これらの新たな需要が生まれることに伴い、もうかった企業が社員の給料を上げて消費が盛り上がるなどすれば、五輪と関係ない分野の需要も増える。都はこうした間接的な効果も含む経済波及効果を2兆9609億円とはじいた。一般に「経済効果」と呼ばれる数字だ。だが、これがまるまる日本の経済規模を示すGDPの増加分ということにはならない。都によると、経済効果のうち名目GDPの増加分は1兆4210億円。15年度の名目GDP(約500兆円)をもとにすると、13~20年の累計でもほんの0.3%ほどだ。

●焼け石に水の五輪効果

 これは経済効果の範囲を比較的狭くとった試算と言われる。民間シンクタンクや日本銀行は軒並み、より大きな効果を見込んでいる。五輪開催決定に伴うイメージアップなどで来日する外国人が増え、ホテルの建設も増える。鉄道や道路といったインフラ整備が前倒しされる。「五輪景気」を当て込んで民間の都市再開発事業も盛んになる──。こんな予想に基づく。ただ、民間3機関の試算を見ると、経済効果は6兆7780億~60兆円と差は大きい。

「実際には五輪開催による効果だけを厳密に区別するのはきわめて難しい。

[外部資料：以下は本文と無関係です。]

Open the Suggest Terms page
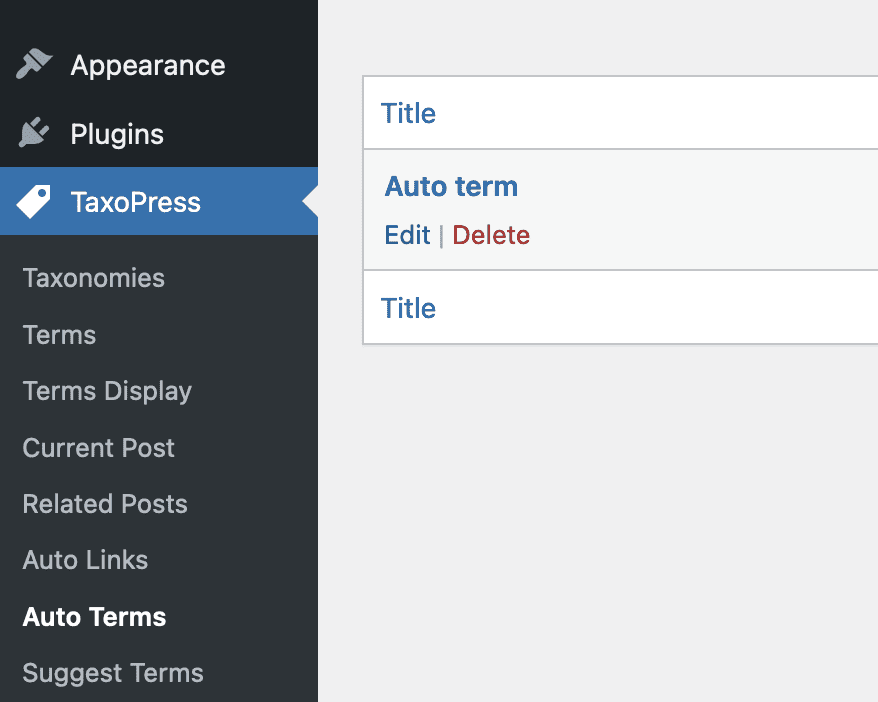The height and width of the screenshot is (702, 878). tap(112, 673)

試算結果については十分な幅を持って見る必要があります」(みずほ総合研究所の矢野和彦主席エコノミスト)

 とはいえGDP押し上げ効果は、今回紹介したなかで最も大きいみずほ総研の試算でも、7年間の累計で15年度の名目GDPの6%弱にすぎない。

 これらの試算に盛り込まれていない「マイナス効果」にも要注意だ。たとえばテレビや五輪関連グッズの消費が盛り上がっても、家計の総収入が増えなければ代わりにほかの分野の消費が減るおそれがある。建設業で人手不足が深刻化するなか、ある再開発事業が進む代わりに別の事業が遅れるかもしれない。

 そもそも日本経済の実力が落ちている。経済がふつうに推移した場合の“巡航速度”と言える潜在成長率は、少子高齢化などで0%台前半に落ち込んでいる、という見方が目立つ。多少の上乗せでは焼け石に水だ。